In March 2024, Task Force 99 conducted a flight assessment of a 3D printed drone designed on software manufactured by Texas-based Titan Dynamics, which makes and sells aerospace battlefield simulation software and unmanned aerial vehicle (UAV) designs. Task Force 99 and Blue Horizons, an elite Air Force research organization, only began prototyping the drone the month prior.

The day after that initial flight assessment, the group was already testing another drone, one designed and printed in less than two days. The second drone carried a “mock first-aid care package over 30 miles,” demonstrating precisely the battlefield potential that its creators had been hoping for.

Colonel Jeffrey Digsby has since taken over Task Force 99, and recently told Defense One that the group “has a three-year ‘strategic workforce plan’” that the group expects will be integrated with DoD groups undertaking similar efforts in the US. Along those lines, Col. Digsby sees Task Force 99 as a linchpin within the Air Force’s ever-evolving “global innovation ecosystem”:

“We absolutely started to move into operationalizing this task force and we’ve really been pushing the limits with autonomous operations,” Digsby said, “and quite frankly, we’re on the cutting edge of [AI] integration for small UAS [uncrewed aerial] platforms. When you look at the technology that delivers those attritable, autonomous, and persistent [intelligence, surveillance, and reconnaisance] capabilities, it’s the real world of operations that we’re doing here and some of the experiments that we’re conducting…are going to feed the Replicator program…”

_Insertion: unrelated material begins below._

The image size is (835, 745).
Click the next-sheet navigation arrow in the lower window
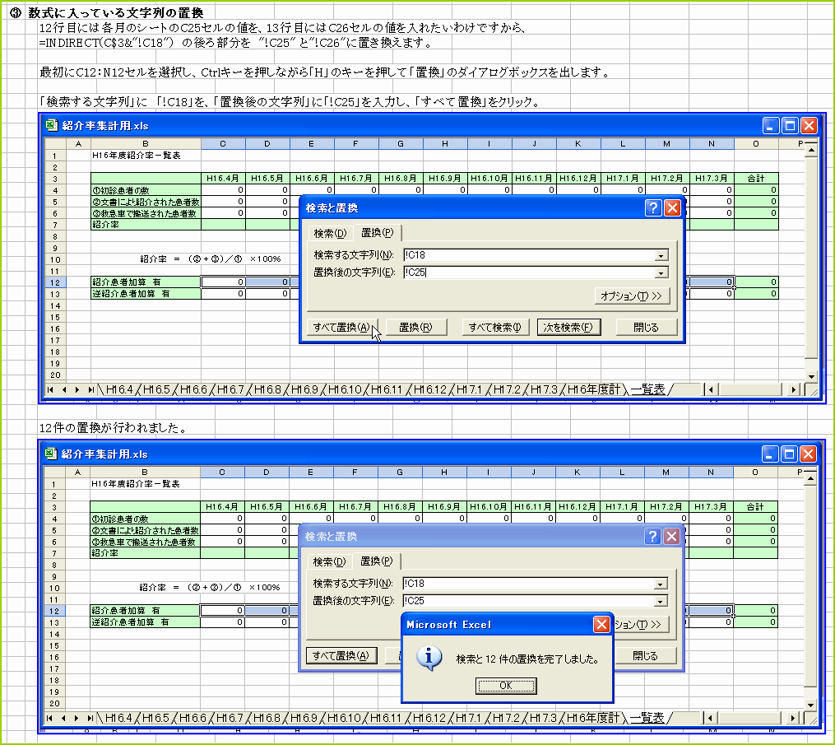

Significantly, the Air Force’s Replicator initiative — first announced in August 2023 — aims to “deliver all-domain attritable autonomous (ADA2) systems…by August 2025.” While challenges with Replicator were reported at the end of last year, DoD recently confirmed that the first batch of deliveries related to the program were delivered in early May.

According to Task Force 99, the group can reduce the cost of small attritable drone production by up to 95 percent, compared to existing methods. This is especially important given the particular set of geopolitical issues driving tensions in Task Force 99’s general regional vicinity: Houthis have reportedly shot down six Reaper drones since last fall.

With each Reaper carrying a price tag of around $30 million, there’s clearly a priority for the US to find ways to achieve the same performance with smaller, cheaper hardware. In the context of Col. Digsby’s comment about integrating Task Force 99’s work with the USAF global innovation ecosystem, this represents precisely the sort of opportunity to leverage distributed 3D printing that I discussed in a January post about the Red Sea supply chain disruptions.